L’imposante branche des services de l’automobile – elle regroupe près de 425 000 salariés – se caractérise depuis longtemps par la vitalité de son dialogue social et de ses institutions paritaires. Si les récentes réformes du Code du Travail n’ont pas été tendres avec les branches, il apparaît pourtant que les services de l’automobile devraient, au moins en partie, réussir à tirer leur épingle du jeu.

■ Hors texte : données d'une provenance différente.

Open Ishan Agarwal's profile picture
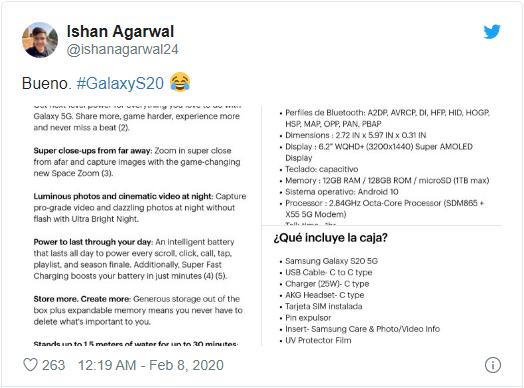Image resolution: width=524 pixels, height=388 pixels. coord(40,40)

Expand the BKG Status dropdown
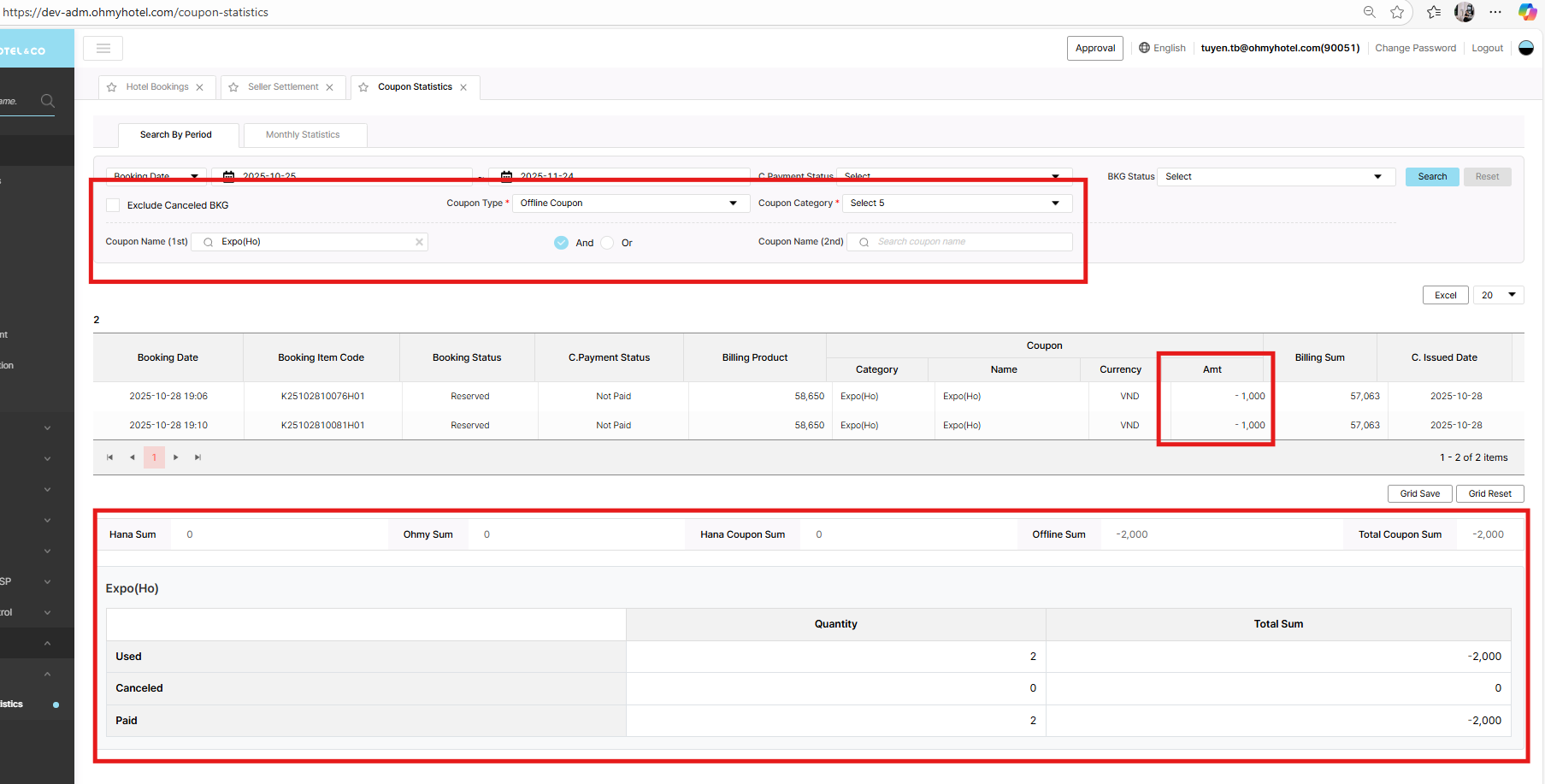(x=1275, y=177)
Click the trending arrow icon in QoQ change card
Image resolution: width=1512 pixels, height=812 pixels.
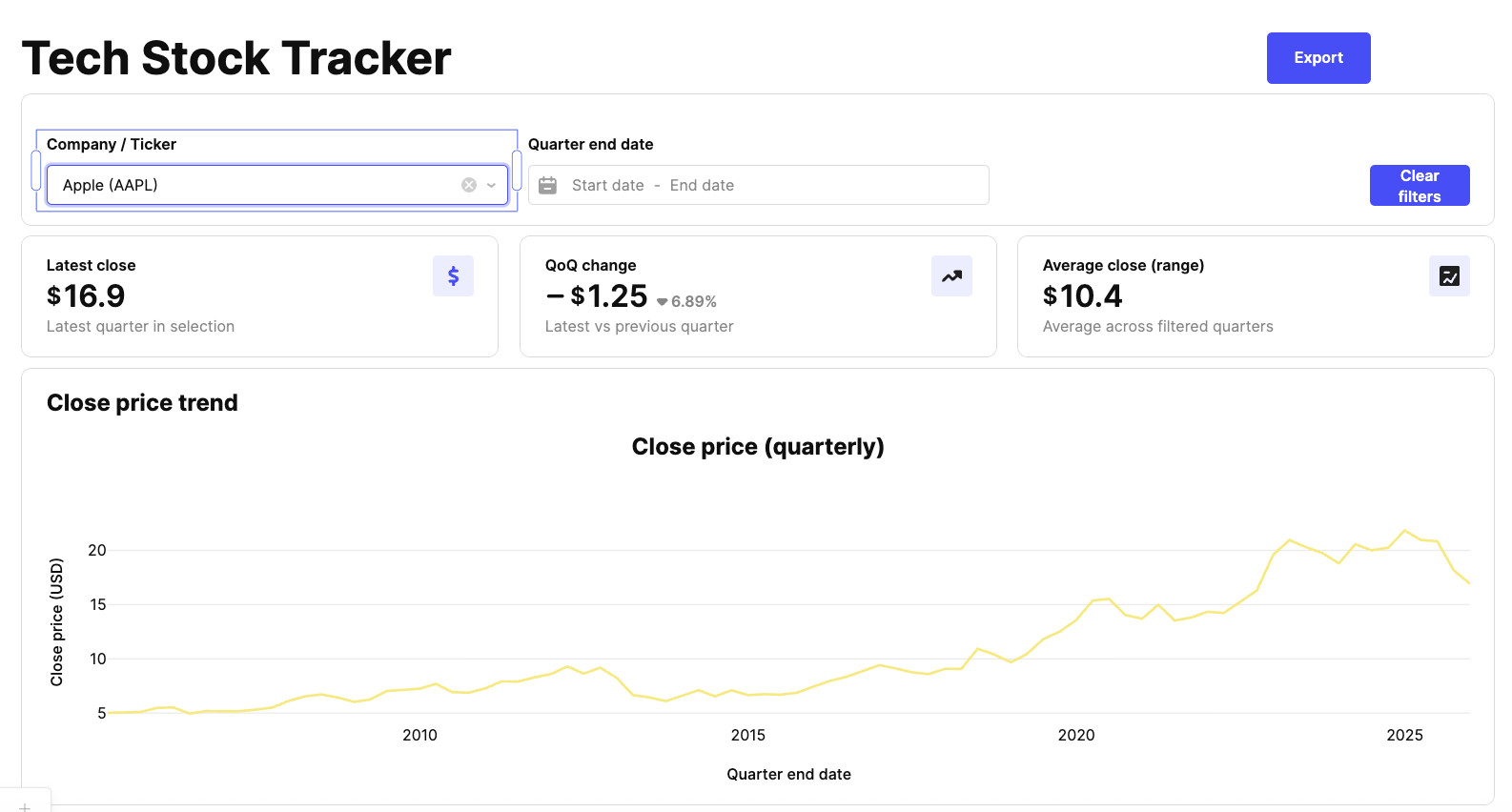(x=951, y=276)
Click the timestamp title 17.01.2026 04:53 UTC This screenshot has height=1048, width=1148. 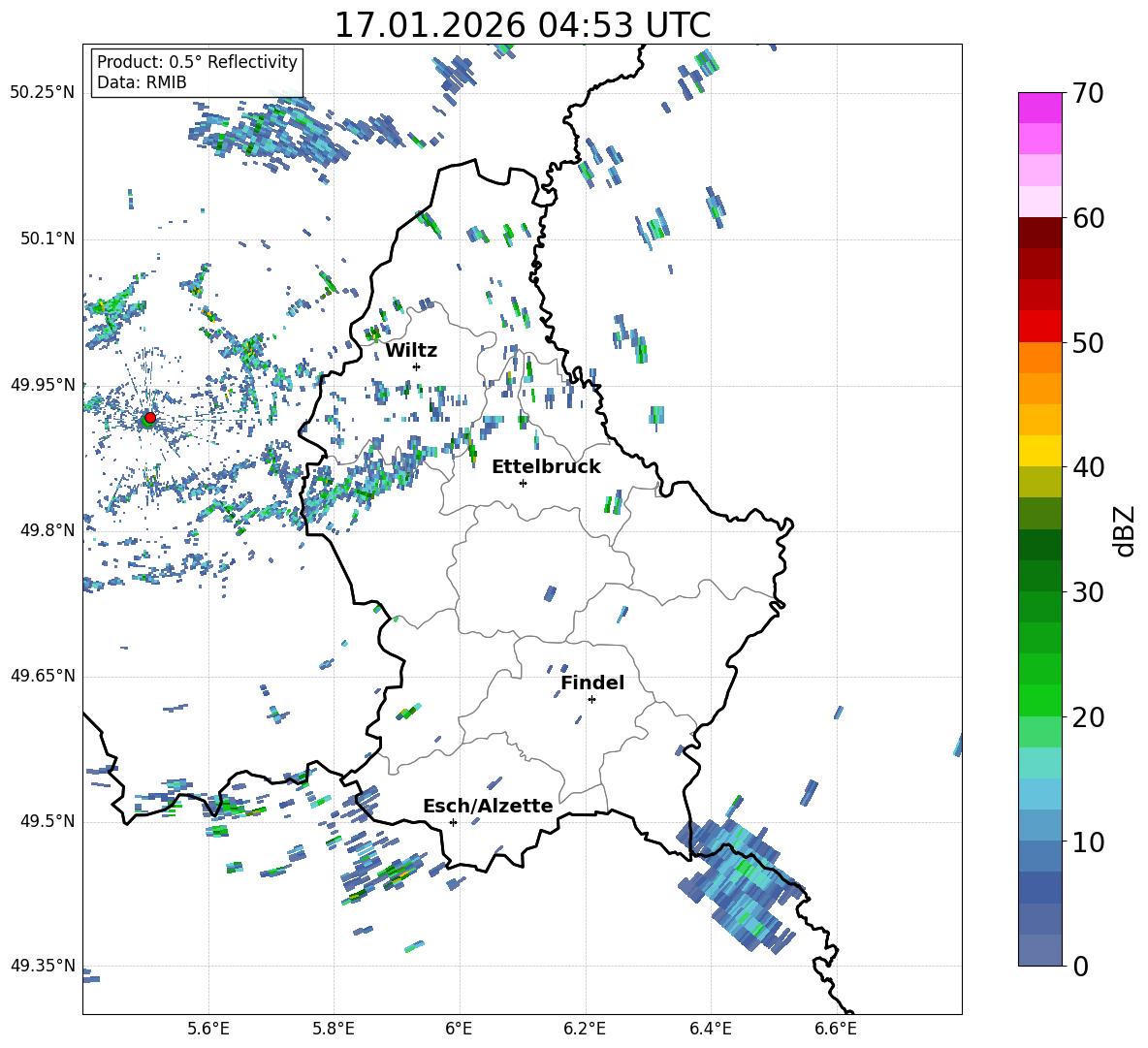(522, 25)
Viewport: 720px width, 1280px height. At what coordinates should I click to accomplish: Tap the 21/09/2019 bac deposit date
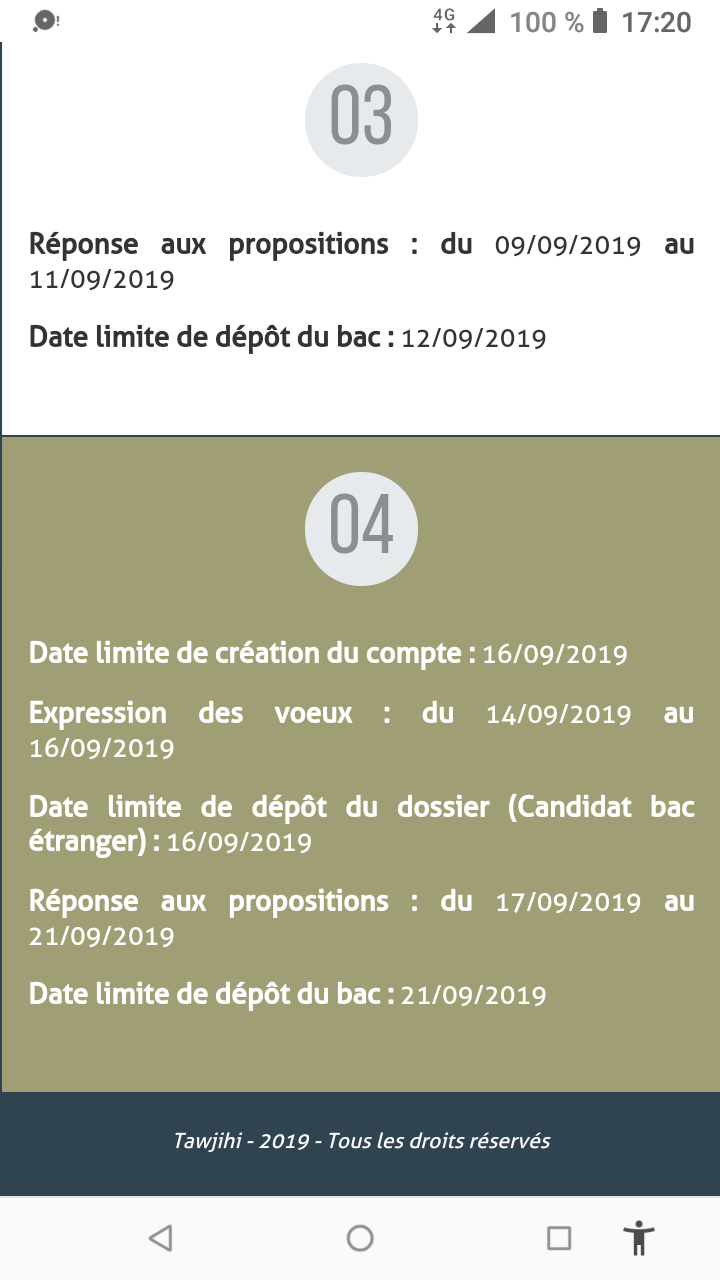(474, 995)
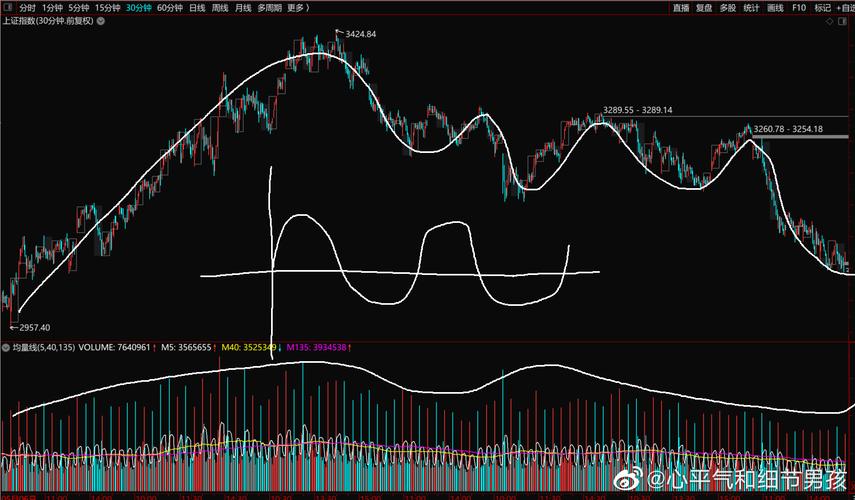Click the 复盘 replay button
Screen dimensions: 855x500
click(704, 7)
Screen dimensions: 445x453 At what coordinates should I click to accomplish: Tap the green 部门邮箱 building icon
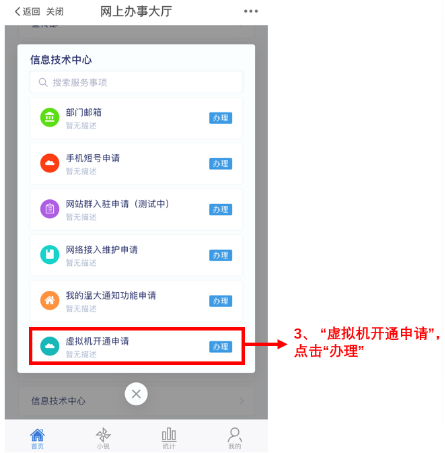50,117
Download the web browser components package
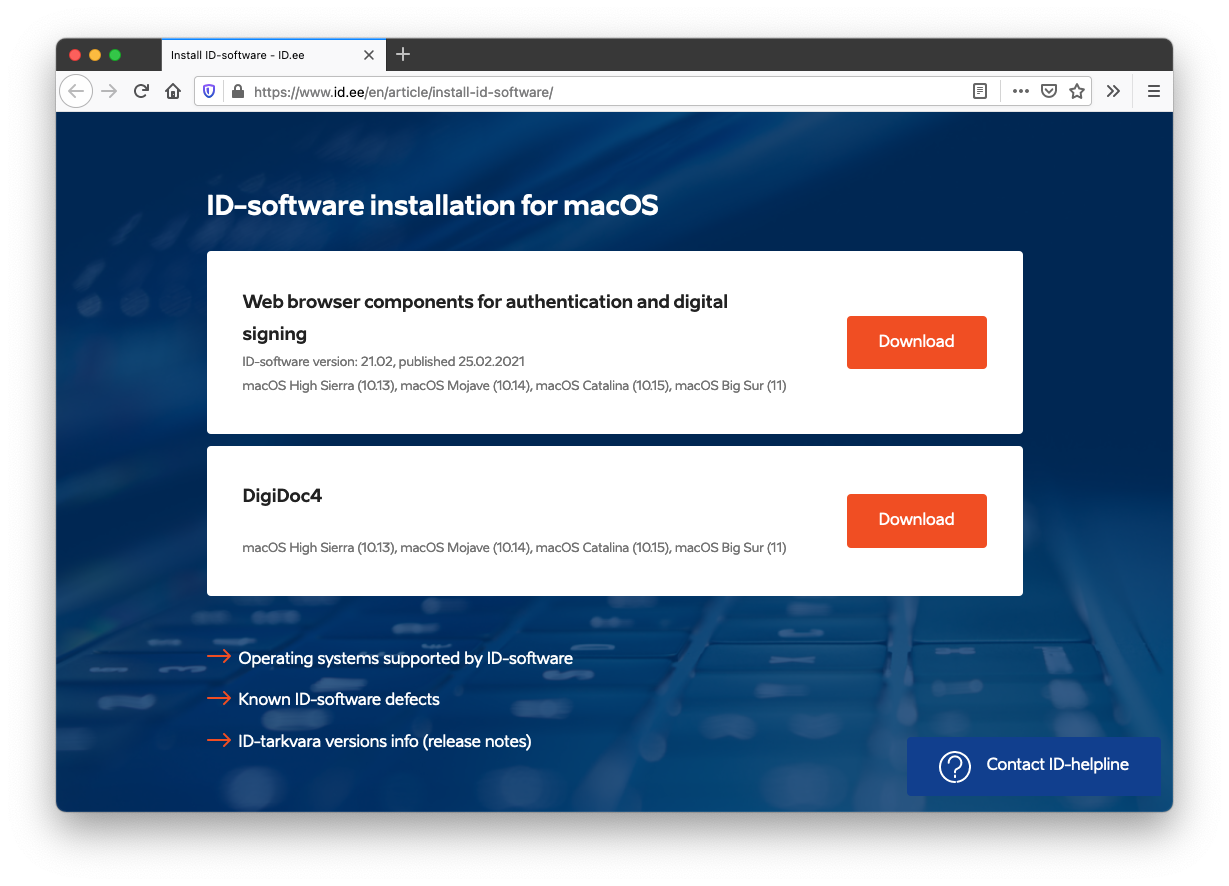 click(915, 342)
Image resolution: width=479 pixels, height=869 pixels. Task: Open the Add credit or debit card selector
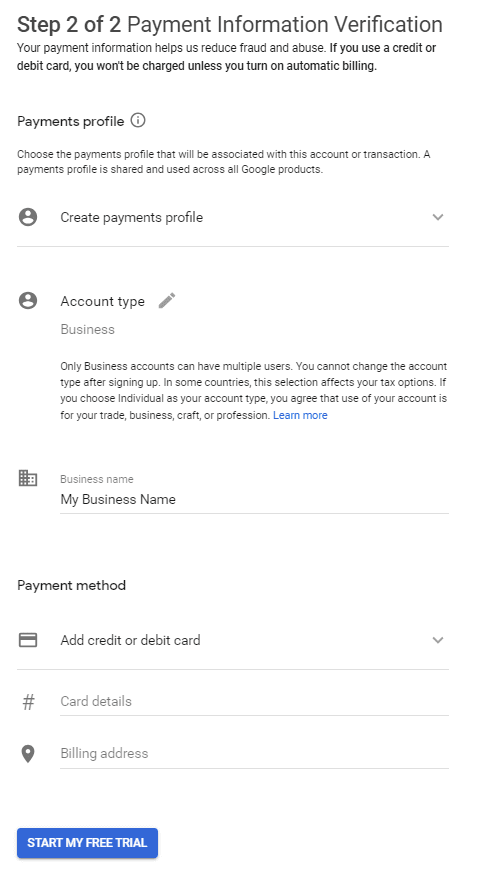tap(233, 641)
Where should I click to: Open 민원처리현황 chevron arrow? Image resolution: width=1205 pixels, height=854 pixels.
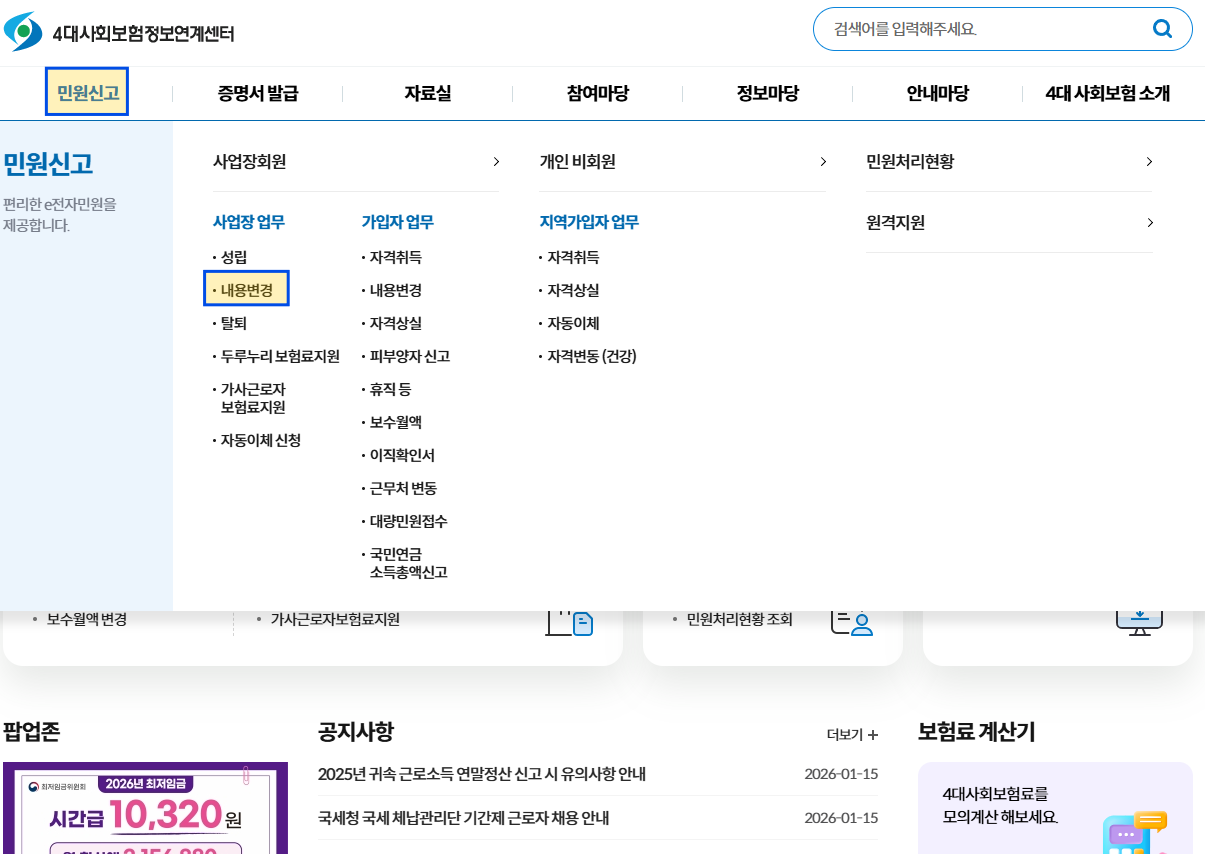[x=1149, y=162]
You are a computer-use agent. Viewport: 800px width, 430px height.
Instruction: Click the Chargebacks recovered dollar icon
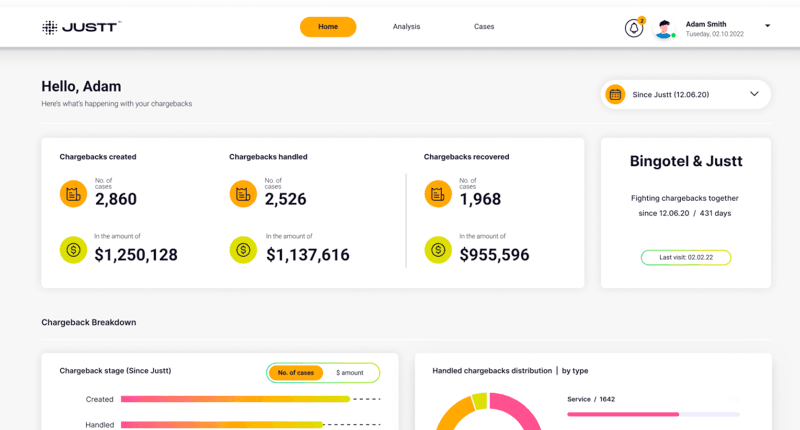(438, 250)
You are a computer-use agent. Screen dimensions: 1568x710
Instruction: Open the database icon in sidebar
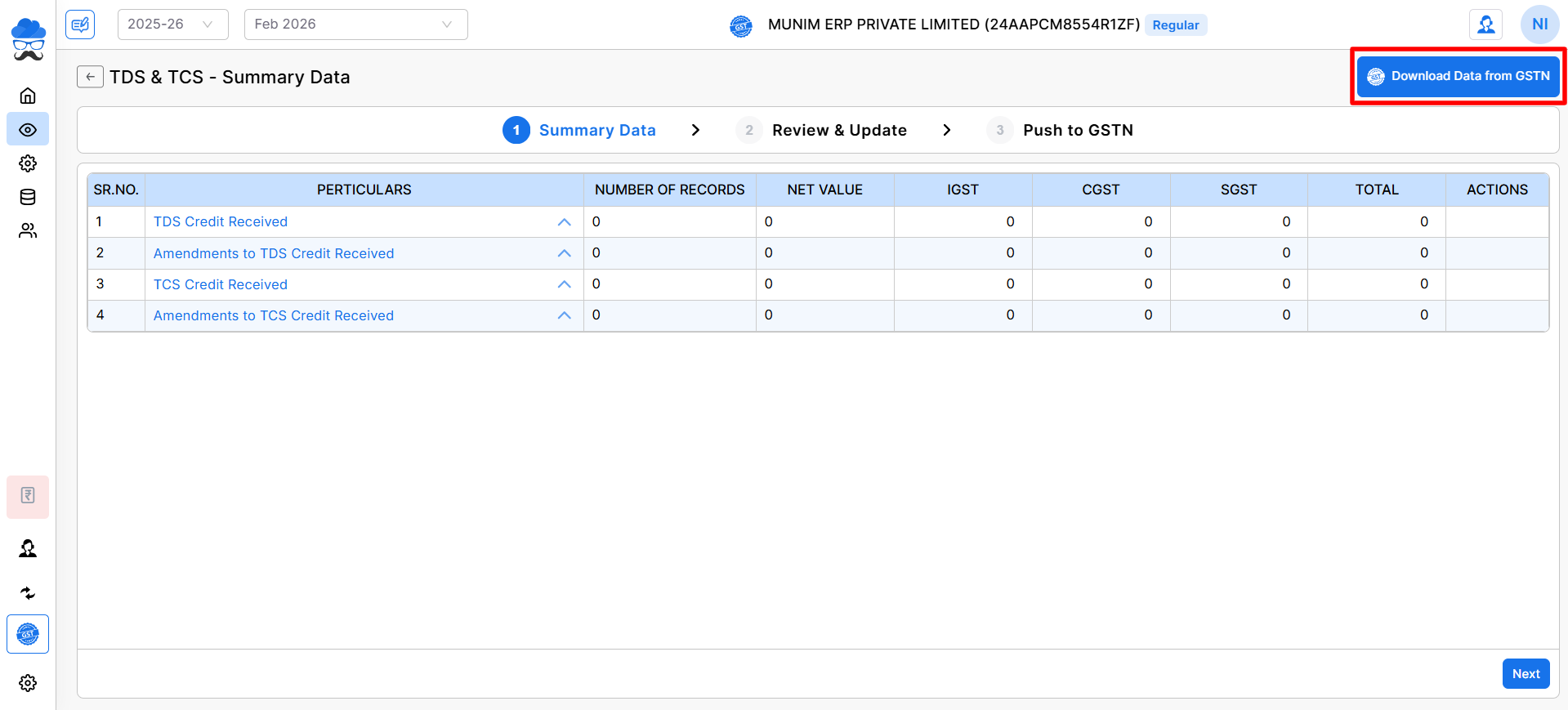pyautogui.click(x=28, y=197)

Le dialogue social en redéfinition
Actuellement, les partenaires sociaux de la branche discutent notamment de la redéfinition des conditions du dialogue social dans la profession. « Nous mettons en oeuvre les réformes du Code du Travail, en particulier sur les ordonnances » précise un représentant des salariés. Par exemple, les partenaires sociaux prennent acte de la fusion des instances de représentations du personnel au niveau des entreprises. Ils intègrent également au socle conventionnel les nouvelles dispositions relatives aux carrières des représentants syndicaux. D’après notre interlocteur, ces débats sur le statut et les moyens du dialogue social sont l’occasion d’un toilettage de la CCN : « Nous en profitons pour remettre à jour la convention collective, qui comprenait de vieilles dispositions désormais totalement inadaptées ».